> [Task details] Everything from the line holding "Instruction: Click the statics资源路径 text field" through the last line of the listing needs to be repeated exactly, with no other lines.

> [Exercise data]
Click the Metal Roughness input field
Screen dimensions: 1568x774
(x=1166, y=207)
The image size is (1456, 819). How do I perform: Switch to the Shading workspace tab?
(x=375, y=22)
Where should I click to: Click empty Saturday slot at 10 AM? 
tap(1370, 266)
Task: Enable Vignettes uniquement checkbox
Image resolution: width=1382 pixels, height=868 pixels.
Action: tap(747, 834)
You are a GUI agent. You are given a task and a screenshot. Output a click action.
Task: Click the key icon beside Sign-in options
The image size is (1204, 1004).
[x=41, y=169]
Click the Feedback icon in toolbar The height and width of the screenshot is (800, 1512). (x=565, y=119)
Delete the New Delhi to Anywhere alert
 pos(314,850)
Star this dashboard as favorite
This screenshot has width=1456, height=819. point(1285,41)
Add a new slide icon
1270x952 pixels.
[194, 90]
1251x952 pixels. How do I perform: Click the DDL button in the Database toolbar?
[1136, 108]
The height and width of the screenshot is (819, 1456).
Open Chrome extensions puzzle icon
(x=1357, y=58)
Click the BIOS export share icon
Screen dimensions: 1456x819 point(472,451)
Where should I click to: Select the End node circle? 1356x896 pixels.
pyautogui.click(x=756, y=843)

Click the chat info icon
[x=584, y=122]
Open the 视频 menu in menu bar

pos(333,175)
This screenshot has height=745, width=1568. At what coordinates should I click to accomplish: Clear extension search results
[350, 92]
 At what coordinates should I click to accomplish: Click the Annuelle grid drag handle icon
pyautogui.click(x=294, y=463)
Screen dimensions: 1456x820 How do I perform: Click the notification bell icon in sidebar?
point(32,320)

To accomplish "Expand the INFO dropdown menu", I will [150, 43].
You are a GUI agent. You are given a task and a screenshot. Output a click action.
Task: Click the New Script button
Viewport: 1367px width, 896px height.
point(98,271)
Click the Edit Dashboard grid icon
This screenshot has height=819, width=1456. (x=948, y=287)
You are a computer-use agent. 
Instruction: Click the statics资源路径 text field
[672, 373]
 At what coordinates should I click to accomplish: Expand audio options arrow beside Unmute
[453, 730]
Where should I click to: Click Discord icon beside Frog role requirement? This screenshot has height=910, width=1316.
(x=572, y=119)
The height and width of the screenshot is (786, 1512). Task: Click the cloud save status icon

> [Written response]
Instruction: Click the statics资源路径 text field
[672, 373]
 At what coordinates should I click to accomplish: Expand audio options arrow beside Unmute
[453, 730]
Where should I click to: Click Discord icon beside Frog role requirement? This screenshot has height=910, width=1316.
(x=572, y=119)
The height and width of the screenshot is (786, 1512). Task: Click the cloud save status icon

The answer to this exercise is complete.